Exercise task 1:
In the R thread, answer each question:
(a) What output does the question show for print(a)?
(b) What does fun(c(1, 3, 5, 8:10, 14, 17, 20)) return?
(c) How many views does the thread list?
Exercise task 2:
Does each statement agree with the R thread? Answer yes or no and quote the deciding words.
(a) Detecting the stride, as in c(1, 3, 5), is offered as a bonus.
(b) The answer with encode_ranges says its code leaves the stride out.
(c) The answer that defines f1 shows 1 upvote.

Page text:
>> START

Reputation: 3788
In R, you can define an arbitrary integer sequence using :
, e.g.
a = c(1:3, 12:14)
print(a)
## 1 2 3 12 13 14
I'm looking for a way to do the inverse operation, e.g. given a vector of integers I want to produce a character (or character vector) that collapses the integer sequence(s) to the equivalent expressions using :
, e.g.
some_function (a)
## "1:3" "12:14"
Bonus if the stride can be detected, e.g. c(1, 3, 5)
becomes "1:2:5"
or something like that.
Motivation: generate an integer sequence in R based on some data manipulation to identify database row selection, and pass the most concise representation of that sequence to an external program in the proper format.
Upvotes: 1
Views: 80
Reputation: 79338
We can be able to take into consideration the rle
of the differences and paste the range
together taking into consideration the sequence distance.
fun=function(s){
m=c(0,diff(s))
b=rle(m)
b$values[b$lengths==1&b$values!=1]=0
l=cumsum(!inverse.rle(b))
d=function(x)paste0(range(x[,1]),
collapse = paste0(":",unique(x[-1,-1]),":"))
f=c(by(cbind(s,m),l,d))
sub("::.*","",sub(":1:",":",f))
}
fun(c(1,1:3,12:14,c(1,3,5)))
1 2 3 4
"1" "1:3" "12:14" "1:2:5"
fun(c(1, 3, 5, 8:10, 14, 17, 20))
1 2 3
"1:2:5" "8:10" "14:3:20"
fun(1)
1
"1"
Upvotes: 1
Reputation:
Ah, nerd heaven. Here's a first shot. You could even use this for encoding within R.
Needs testing; code always prints the stride out.
encode_ranges <- function (x) {
rle_diff <- list(
start = x[1],
rled = rle(diff(x))
)
class(rle_diff) <- "rle_diff"
rle_diff
}
decode_ranges <- function (x) {
stopifnot(inherits(x, "rle_diff"))
cumsum(c(x$start, inverse.rle(x$rled)))
}
format.rle_diff <- function (x, ...) {
stopifnot(inherits(x, "rle_diff"))
output <- character(length(x$rled$values))
start <- x$start
for (j in seq_along(x$rled$values)) {
stride <- x$rled$values[j]
len <- x$rled$lengths[j]
if (len == 1L) {
start <- end + stride
next
}
end <- start + stride * x$rled$lengths[j]
output[j] <- paste(start, end, stride, sep = ":")
}
output <- output[nchar(output) > 0]
paste(output, collapse = ", ")
}
print.rle_diff <- function (x, ...) cat(format(x, ...))
encode_ranges(c(1:3, 12:14))
encode_ranges(c(1, 3, 5, 8:10, 14, 17, 20))
Upvotes: 1
Reputation: 887891
We create a grouping variable with diff
and cumsum
, then use on the group by functions to paste
the range
of values
f1 <- function(vec) {
unname(tapply(vec, cumsum(c(TRUE, diff(vec) != 1)),
FUN = function(x) paste(range(x), collapse=":")))
}
f1(a)
#[1] "1:3" "12:14"
For the second case
b <- c(1, 3, 5)
un1 <- unique(diff(c(1, 3, 5)))
paste(b[1], un1, b[length(b)], sep=":")
#[1] "1:2:5"
Upvotes: 0

>> END

Stored data
>> START

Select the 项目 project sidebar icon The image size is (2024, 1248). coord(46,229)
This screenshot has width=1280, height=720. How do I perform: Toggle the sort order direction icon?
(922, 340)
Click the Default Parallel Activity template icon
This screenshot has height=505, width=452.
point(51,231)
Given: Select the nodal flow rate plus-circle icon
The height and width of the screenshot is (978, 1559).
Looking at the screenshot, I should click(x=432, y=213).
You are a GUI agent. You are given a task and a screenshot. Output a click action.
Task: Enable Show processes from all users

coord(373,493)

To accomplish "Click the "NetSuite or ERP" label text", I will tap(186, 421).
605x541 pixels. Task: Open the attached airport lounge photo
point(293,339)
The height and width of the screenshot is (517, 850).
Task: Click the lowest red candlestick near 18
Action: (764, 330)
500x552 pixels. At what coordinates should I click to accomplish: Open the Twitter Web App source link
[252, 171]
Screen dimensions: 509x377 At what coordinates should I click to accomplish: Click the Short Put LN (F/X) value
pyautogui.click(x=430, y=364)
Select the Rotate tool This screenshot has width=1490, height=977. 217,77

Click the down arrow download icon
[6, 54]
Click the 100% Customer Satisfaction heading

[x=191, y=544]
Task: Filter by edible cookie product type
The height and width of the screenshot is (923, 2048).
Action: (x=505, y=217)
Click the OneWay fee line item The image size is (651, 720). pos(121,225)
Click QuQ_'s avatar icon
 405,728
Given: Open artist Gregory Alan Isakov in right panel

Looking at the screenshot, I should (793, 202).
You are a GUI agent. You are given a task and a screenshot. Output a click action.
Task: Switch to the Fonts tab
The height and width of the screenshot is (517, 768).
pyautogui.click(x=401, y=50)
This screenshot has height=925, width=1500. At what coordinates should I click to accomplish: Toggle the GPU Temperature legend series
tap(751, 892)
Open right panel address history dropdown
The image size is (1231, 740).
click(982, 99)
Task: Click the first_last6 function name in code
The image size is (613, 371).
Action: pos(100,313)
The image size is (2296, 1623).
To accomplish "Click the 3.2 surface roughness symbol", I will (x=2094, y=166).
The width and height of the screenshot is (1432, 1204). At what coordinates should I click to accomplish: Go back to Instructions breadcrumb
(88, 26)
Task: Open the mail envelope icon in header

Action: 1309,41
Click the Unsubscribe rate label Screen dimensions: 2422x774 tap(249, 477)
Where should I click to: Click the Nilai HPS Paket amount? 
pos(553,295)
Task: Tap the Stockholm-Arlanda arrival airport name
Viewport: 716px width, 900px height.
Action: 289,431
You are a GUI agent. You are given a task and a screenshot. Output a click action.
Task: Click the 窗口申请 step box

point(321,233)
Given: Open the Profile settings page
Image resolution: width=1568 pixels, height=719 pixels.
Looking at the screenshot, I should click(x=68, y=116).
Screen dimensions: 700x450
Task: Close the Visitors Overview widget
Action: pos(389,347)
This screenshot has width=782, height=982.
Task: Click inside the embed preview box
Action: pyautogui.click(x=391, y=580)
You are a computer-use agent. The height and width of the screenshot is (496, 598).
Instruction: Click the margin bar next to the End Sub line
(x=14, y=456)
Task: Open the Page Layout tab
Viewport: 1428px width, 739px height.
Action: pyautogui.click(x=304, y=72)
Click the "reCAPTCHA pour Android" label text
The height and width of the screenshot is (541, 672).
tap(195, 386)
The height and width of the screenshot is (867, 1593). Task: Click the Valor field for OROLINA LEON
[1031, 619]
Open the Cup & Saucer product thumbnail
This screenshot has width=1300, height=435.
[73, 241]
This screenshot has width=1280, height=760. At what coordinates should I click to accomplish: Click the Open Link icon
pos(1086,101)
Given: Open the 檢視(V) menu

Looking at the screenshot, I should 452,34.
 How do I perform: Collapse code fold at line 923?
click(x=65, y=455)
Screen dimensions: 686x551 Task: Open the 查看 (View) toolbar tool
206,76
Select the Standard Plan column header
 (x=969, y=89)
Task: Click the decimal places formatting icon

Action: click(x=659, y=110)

>> END

Task answer 1:
(a) 1 2 3 12 13 14
(b) "1:2:5" "8:10" "14:3:20"
(c) 80

Task answer 2:
(a) Yes: "Bonus if the stride can be detected"
(b) No: "code always prints the stride out."
(c) No: "Upvotes: 0"